Many studies have linked bone health to reproductive function and immunity. Gonadal sex steroids contribute to maintaining peak bone density until menopause, including during the transient changes in skeletal mineral content associated with pregnancy and lactation. At menopause, decreased gonadal sex steroid production normally leads to rapid bone loss. The most rapid bone loss, due to decreased estrogen concentrations, occurs within the first post-menopausal decade, while age-related bone loss occurs at a slower pace during later life. Age-related bone loss in women is caused by ongoing gonadal sex steroid deficiency and, also, by vitamin D deficiency and secondary hyperparathyroidism [76].
Additional studies have found that there is intimate interplay between the immune system and bone metabolism. Among the cells of the immune system that regulate bone turnover and the responsiveness of bone cells to calciotropic hormones are bone marrow T lymphocytes [77]. T cells secrete osteoclastogenic cytokines, such as RANKL and TNF-α, as well as factors that stimulate bone formation, one of which is Wnt10b [78]. A significant study demonstrated that the metabolic syndrome and atherosclerosis are linked, since oxidized lipids decrease bone mass by increasing anti-osteoblastogenic inflammatory cytokines and decreasing pro-osteoblastogenic Wnt ligands [79].

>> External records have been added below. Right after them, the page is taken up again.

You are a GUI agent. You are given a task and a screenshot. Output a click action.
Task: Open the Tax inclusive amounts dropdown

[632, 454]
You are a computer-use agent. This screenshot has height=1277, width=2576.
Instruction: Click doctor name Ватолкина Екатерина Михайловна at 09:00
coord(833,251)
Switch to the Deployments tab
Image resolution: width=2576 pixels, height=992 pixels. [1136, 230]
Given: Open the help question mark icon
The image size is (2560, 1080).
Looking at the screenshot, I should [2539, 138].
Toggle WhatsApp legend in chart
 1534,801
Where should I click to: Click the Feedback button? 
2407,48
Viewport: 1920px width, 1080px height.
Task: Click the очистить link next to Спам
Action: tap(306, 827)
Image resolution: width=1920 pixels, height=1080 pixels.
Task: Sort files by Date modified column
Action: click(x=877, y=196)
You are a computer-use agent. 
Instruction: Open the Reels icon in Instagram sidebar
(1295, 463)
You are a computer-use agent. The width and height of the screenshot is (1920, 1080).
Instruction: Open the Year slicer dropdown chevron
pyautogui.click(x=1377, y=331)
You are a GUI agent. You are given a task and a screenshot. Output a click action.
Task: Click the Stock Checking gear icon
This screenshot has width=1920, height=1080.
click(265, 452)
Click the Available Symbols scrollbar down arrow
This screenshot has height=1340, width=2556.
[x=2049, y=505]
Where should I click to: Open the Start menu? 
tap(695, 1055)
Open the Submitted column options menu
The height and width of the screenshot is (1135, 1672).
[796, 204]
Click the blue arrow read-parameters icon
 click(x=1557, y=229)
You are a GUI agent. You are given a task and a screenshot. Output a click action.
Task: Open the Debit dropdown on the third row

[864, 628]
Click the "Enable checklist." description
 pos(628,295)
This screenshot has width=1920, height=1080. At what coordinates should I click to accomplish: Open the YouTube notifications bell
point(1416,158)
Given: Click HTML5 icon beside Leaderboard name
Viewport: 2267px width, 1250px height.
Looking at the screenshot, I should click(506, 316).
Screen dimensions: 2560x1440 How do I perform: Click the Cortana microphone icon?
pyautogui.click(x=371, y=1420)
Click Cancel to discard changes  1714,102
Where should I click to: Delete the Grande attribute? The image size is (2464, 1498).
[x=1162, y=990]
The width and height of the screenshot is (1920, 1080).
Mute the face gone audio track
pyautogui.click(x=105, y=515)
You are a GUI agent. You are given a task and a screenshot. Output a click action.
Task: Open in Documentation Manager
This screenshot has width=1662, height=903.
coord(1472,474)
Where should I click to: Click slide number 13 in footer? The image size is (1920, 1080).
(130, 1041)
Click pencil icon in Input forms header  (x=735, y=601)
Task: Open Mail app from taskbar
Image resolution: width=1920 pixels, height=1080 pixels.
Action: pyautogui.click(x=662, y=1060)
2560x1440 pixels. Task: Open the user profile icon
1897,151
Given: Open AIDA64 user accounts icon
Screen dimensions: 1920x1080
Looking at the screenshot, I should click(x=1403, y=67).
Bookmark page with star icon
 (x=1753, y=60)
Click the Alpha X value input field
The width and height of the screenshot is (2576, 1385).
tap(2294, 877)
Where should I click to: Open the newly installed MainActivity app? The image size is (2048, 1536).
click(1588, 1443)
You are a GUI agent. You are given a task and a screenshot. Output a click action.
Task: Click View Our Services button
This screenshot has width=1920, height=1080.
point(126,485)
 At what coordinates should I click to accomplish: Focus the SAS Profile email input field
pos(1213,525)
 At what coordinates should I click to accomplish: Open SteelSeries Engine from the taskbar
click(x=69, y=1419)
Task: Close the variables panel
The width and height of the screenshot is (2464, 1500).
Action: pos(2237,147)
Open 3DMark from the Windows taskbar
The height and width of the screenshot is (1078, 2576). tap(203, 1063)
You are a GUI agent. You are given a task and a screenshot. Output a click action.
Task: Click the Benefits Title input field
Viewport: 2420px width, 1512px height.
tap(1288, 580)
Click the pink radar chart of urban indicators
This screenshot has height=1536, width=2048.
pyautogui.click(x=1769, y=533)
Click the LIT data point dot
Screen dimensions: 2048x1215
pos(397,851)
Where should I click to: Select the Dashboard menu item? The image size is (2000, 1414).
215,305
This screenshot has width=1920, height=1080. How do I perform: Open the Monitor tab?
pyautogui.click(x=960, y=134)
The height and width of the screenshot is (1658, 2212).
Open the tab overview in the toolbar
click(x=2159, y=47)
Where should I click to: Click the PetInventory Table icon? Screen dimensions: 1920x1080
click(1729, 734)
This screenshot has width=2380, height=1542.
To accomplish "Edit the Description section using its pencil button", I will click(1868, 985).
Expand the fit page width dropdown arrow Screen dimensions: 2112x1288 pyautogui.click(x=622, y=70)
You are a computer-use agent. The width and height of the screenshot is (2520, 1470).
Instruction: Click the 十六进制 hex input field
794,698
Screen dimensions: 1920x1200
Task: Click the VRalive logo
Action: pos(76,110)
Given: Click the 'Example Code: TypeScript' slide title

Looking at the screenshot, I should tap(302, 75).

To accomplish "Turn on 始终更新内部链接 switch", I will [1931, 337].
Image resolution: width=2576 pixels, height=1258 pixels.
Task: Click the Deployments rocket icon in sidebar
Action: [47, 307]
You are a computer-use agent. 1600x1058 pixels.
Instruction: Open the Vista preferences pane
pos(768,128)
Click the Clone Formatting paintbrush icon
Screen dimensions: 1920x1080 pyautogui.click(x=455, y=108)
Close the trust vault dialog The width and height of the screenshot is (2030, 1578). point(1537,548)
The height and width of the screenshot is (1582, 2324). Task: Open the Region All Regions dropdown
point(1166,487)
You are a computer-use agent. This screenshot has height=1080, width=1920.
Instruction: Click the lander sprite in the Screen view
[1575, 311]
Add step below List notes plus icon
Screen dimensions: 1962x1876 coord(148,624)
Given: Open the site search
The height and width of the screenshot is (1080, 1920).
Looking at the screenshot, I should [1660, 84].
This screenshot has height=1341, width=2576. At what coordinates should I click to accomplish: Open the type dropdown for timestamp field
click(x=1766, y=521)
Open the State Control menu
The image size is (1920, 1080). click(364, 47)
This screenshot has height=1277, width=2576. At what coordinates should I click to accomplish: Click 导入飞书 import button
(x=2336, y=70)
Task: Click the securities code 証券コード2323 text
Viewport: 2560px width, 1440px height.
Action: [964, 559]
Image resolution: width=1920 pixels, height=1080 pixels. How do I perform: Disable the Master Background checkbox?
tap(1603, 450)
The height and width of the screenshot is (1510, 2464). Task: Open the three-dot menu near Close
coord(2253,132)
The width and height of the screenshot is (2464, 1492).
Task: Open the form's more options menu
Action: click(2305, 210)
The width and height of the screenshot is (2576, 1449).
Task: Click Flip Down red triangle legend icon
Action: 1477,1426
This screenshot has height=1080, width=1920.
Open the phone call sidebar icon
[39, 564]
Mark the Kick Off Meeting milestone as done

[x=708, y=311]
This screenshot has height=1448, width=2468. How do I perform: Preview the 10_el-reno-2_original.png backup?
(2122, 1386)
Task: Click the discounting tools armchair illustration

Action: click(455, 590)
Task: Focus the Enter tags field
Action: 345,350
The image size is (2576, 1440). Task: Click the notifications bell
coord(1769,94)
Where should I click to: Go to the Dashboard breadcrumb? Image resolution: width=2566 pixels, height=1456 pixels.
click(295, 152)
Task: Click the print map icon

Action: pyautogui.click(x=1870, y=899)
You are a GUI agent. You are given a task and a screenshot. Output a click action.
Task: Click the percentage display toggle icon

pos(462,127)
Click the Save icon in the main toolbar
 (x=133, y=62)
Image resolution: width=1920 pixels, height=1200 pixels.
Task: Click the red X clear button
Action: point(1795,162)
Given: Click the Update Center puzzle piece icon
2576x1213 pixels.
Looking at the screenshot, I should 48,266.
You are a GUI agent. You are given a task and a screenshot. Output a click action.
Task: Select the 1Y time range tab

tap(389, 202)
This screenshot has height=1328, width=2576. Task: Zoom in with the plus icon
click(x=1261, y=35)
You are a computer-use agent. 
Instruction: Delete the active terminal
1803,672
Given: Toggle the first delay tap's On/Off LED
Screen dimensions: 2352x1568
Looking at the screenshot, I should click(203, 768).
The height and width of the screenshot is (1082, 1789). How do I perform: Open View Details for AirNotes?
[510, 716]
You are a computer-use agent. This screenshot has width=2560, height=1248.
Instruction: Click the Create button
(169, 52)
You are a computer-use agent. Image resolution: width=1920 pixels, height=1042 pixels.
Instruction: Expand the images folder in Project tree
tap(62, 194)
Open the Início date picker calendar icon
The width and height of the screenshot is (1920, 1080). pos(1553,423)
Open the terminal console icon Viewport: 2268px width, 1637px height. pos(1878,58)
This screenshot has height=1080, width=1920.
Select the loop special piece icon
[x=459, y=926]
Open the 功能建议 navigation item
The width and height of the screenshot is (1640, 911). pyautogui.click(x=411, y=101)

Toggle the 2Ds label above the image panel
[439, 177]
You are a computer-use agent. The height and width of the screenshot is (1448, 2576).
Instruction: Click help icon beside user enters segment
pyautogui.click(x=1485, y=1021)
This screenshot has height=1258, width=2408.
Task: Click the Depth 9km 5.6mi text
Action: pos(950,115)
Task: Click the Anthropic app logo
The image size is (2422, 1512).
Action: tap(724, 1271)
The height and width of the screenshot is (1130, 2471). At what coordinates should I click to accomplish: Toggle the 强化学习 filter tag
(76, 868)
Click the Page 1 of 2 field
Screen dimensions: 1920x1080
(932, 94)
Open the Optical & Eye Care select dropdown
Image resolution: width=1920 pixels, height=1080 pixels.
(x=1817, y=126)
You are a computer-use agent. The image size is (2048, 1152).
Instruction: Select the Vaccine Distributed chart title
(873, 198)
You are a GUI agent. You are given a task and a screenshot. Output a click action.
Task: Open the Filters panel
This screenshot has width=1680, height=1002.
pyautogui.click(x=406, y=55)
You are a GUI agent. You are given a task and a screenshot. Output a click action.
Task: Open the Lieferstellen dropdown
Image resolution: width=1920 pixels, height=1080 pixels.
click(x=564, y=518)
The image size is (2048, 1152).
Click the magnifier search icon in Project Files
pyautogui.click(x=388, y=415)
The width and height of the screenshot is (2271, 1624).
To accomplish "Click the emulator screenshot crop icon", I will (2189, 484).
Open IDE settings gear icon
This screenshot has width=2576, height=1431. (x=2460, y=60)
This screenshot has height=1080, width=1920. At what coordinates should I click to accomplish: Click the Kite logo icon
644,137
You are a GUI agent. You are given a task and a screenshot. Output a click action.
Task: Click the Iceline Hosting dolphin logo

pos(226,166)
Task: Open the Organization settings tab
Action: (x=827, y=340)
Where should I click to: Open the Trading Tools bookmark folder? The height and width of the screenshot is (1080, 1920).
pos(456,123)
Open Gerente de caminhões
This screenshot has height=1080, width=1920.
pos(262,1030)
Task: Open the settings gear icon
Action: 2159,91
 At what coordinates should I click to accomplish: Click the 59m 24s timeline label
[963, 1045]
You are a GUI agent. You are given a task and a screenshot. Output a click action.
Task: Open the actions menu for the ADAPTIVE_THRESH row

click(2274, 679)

Stress-related inflammation markers have proven to be efficient in predicting change in bone mineral density, i.e., either osteopenia or osteoporosis [80]. In depression, a prototype disease of stress system imbalance, it has been shown that biological factors include the inflammatory-mood pathway, hypothalamic-pituitary-adrenal (HPA) axis dysregulation, metabolic dysfunction, and serotonin’s direct and indirect effects on bone cells causing osteopenia and/or osteoporosis. The pathophysiology lies within the vicious cycle of constant subclinical inflammation, increased proinflammatory cytokines, and disruption of bone remodeling balance [81]. Other molecules, such as IGFBP1 and FGF21, are implicated in bone remodeling. These molecules derive from the liver, though recently they were also characterized as bone hepatokines [82]. IGFBP1, an FGF21-induced pro-osteoclastogenic liver hormone functioning through integrin β1 receptor in the osteoclast lineage, is stimulated by glucocorticoids and promotes excessive bone resorption [83].
To conclude, stress prevents bone remodeling directly via chronic hypercortisolemia and indirectly via the activated inflammasome (Fig. 4).